After having her leg amputated above the knee in 2016 due to the flesh-eating disease necrotising fasciitis, Noxolo Langa battled to get her weight under 100kg to qualify for a state prosthesis.
The single mother of three from Gugulethu struggled to find employment and had to rely on her disability grant to take care of herself, her children and her father. The stress of all of this, says Ms Langa, made it hard for her to stay positive.
A few months later, she sought help from Zimele, a non-profit company in Pinelands that provides prosthetic rehabilitation to adult amputees from disadvantaged backgrounds.
Dr Sarah Whitehead and Jayson Chin founded Zimele in 2020. At the time, they were part of a volunteer amputee rehabilitation clinic that gave free rehabilitation advice to amputees.
“The intention was to address the patient’s needs as holistically as possible. We, however, got frustrated with the fact that as a free clinic all we could do was offer advice. The need for the provision of the prosthetic rehabilitation services that they were discussing in the clinic continued to grow in Cape Town and the rest of South Africa and remained unaffordable to many South Africans. Together with Rodney Lakay, we decided to register Zimele, which would allow us to raise funds to address this need,” says Dr Whitehead.
Zimele provides prosthetic rehabilitation with the help of an occupational therapist, social worker, physiotherapist, a prosthetist and a doctor.

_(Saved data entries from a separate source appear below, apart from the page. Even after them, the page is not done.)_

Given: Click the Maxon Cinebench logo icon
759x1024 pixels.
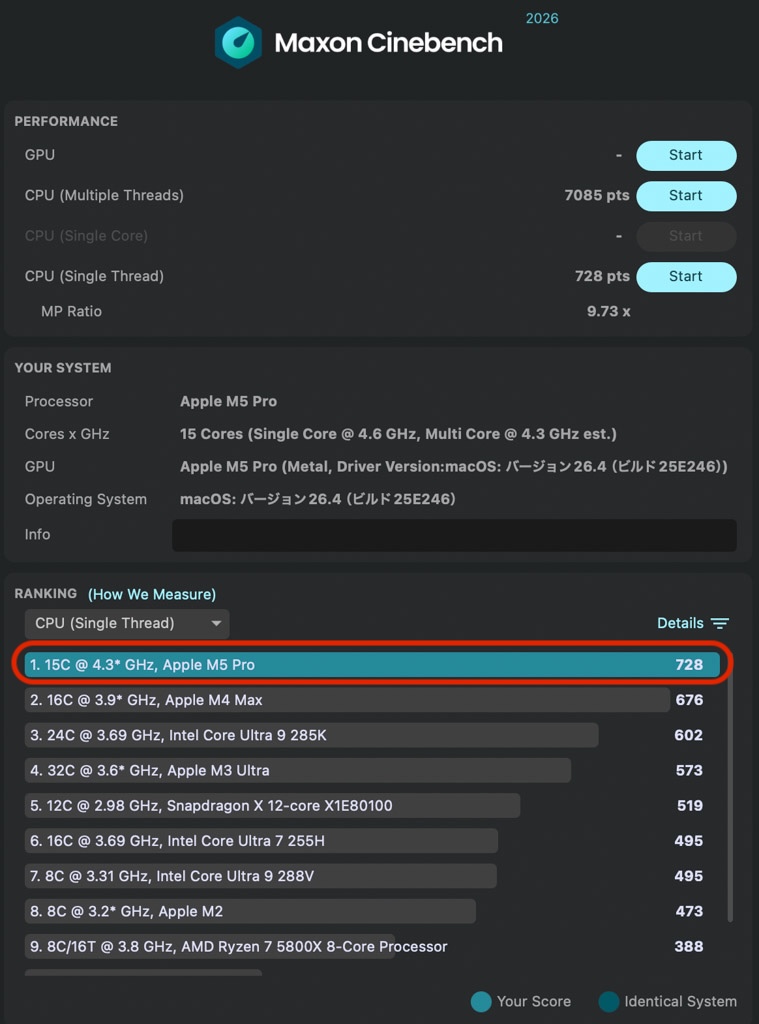Looking at the screenshot, I should tap(238, 43).
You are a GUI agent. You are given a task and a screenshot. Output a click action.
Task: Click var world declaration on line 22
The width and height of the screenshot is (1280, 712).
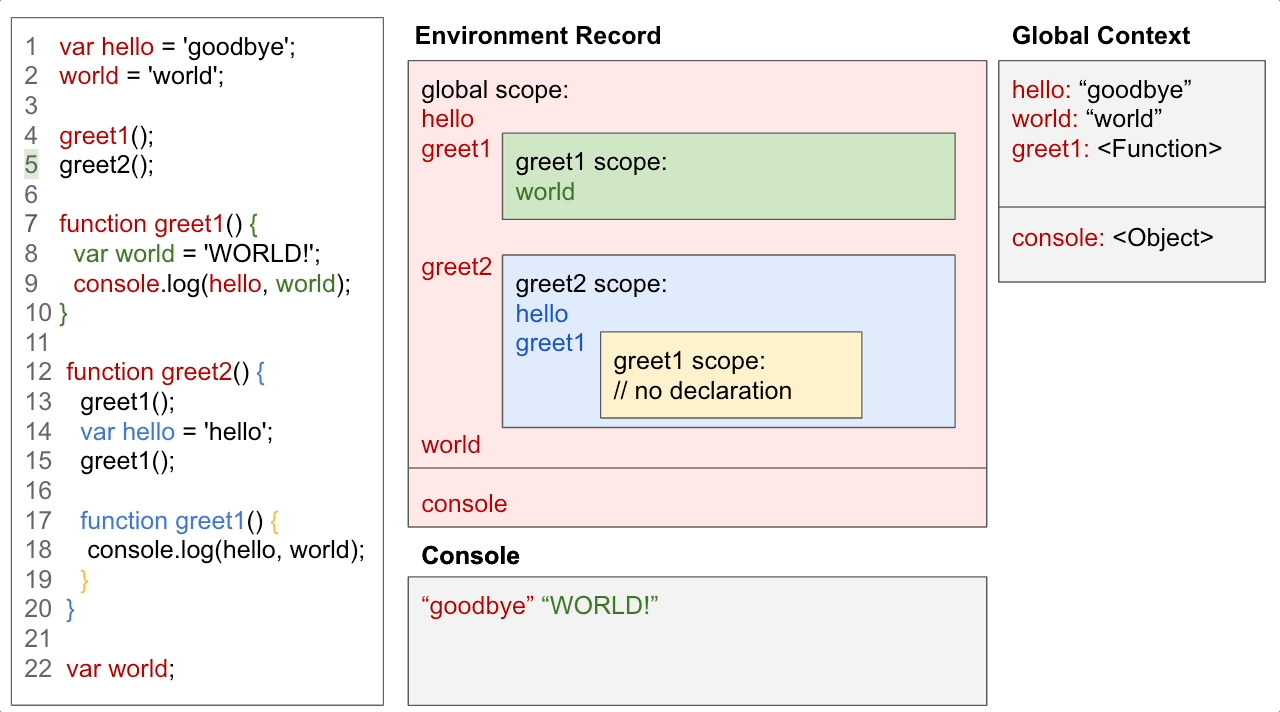tap(120, 668)
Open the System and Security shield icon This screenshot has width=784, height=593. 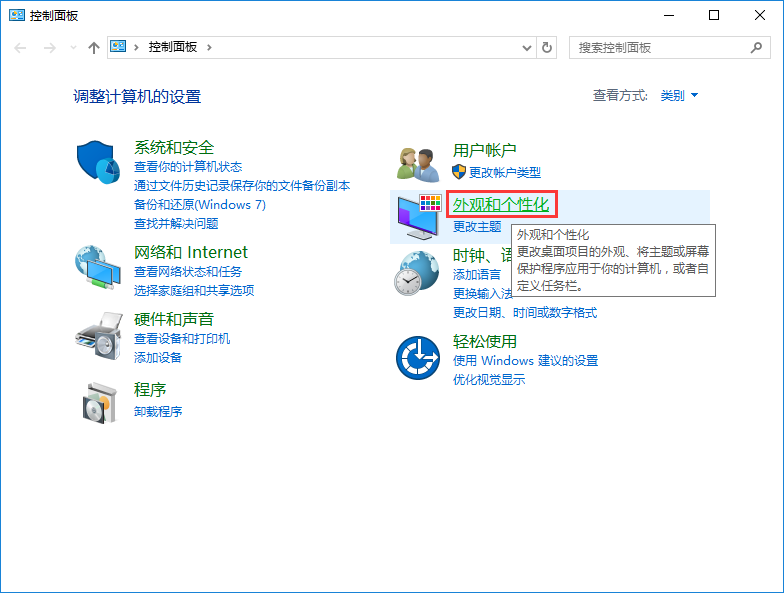coord(99,162)
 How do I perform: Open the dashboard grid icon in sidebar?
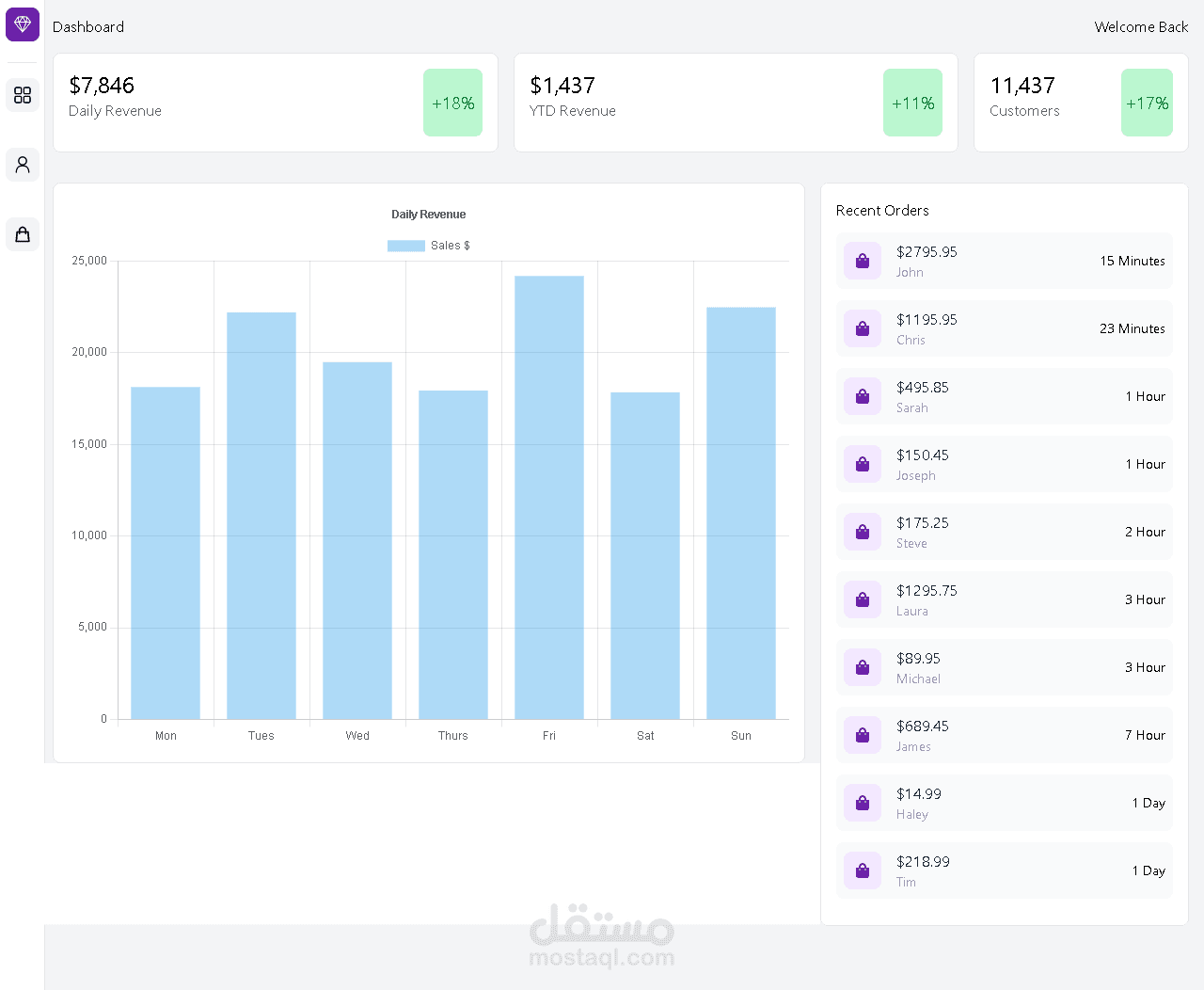click(x=23, y=95)
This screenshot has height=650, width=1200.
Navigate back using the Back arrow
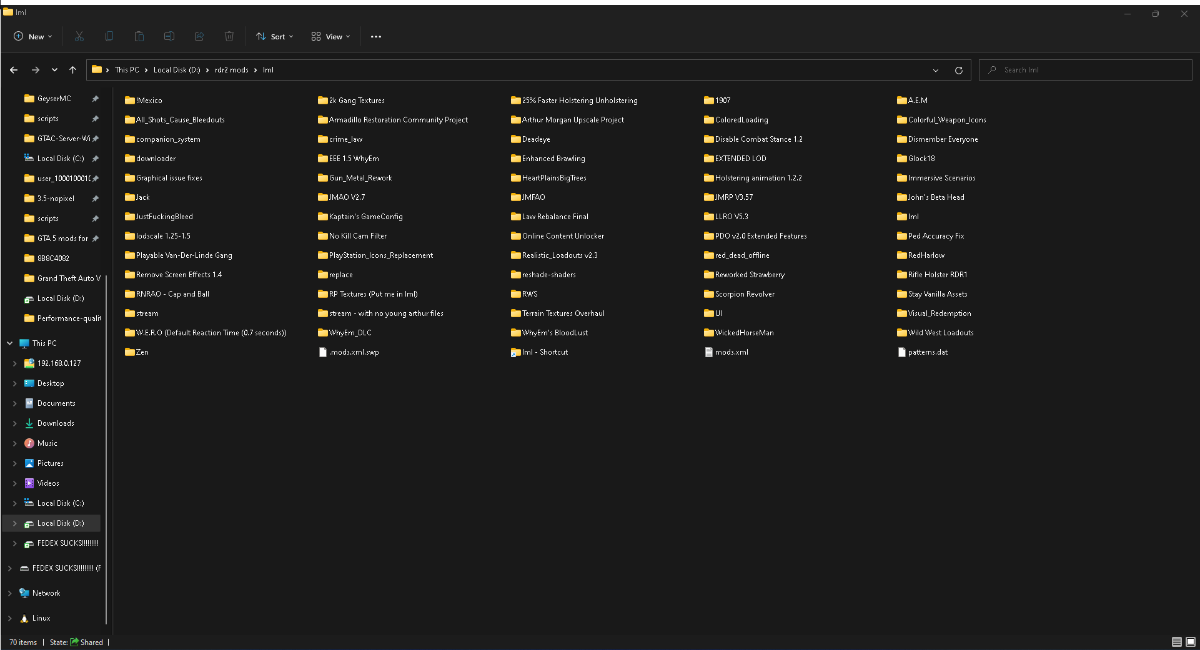tap(14, 70)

The aim, says Dr Whitehead, is to not only get those they help “back on their feet” but also find them employment or ways to make an income as many of them are sole breadwinners for their families and barely get by on a disability grant.
“Another big part of Zimele is disability advocacy. We work with our beneficiaries to enable them with the ability to self advocate and advocate for others with disability,” says Dr Whitehead, adding that they try to get the public to “celebrate the differences and the ability within disability” instead of viewing it with pity and shame.
Ms Langa says Zimele helped her get much-needed counselling and support. She got her weight down for a prosthesis and finished a rehabilitation programme in 2022. She is now completing business management training.
“Being part of Zimele changed my life. I appreciate all the help, and I am proud of myself too. I am so excited about what is going to happen next.”
The non-profit, which relies solely on donor funding, is holding a fund-raising lucky draw for this month. Tickets are R200. Each ticket puts the buyer in line to win one of two hand-woven picnic baskets filled with pampering vouchers and other goodies. The R200 ticket covers a Zimele beneficiary’s transport to one rehabilitation session. Tickets are available through Quicket.
According to Dr Whitehead, it costs Zimele, on average, R100 000 for each beneficiary with 70% of this cost going towards the prosthetic components and manufacturing; 20% towards the psychosocial rehabilitation programme, beneficiary transport and lunches; and 10% towards operational costs and staff salaries.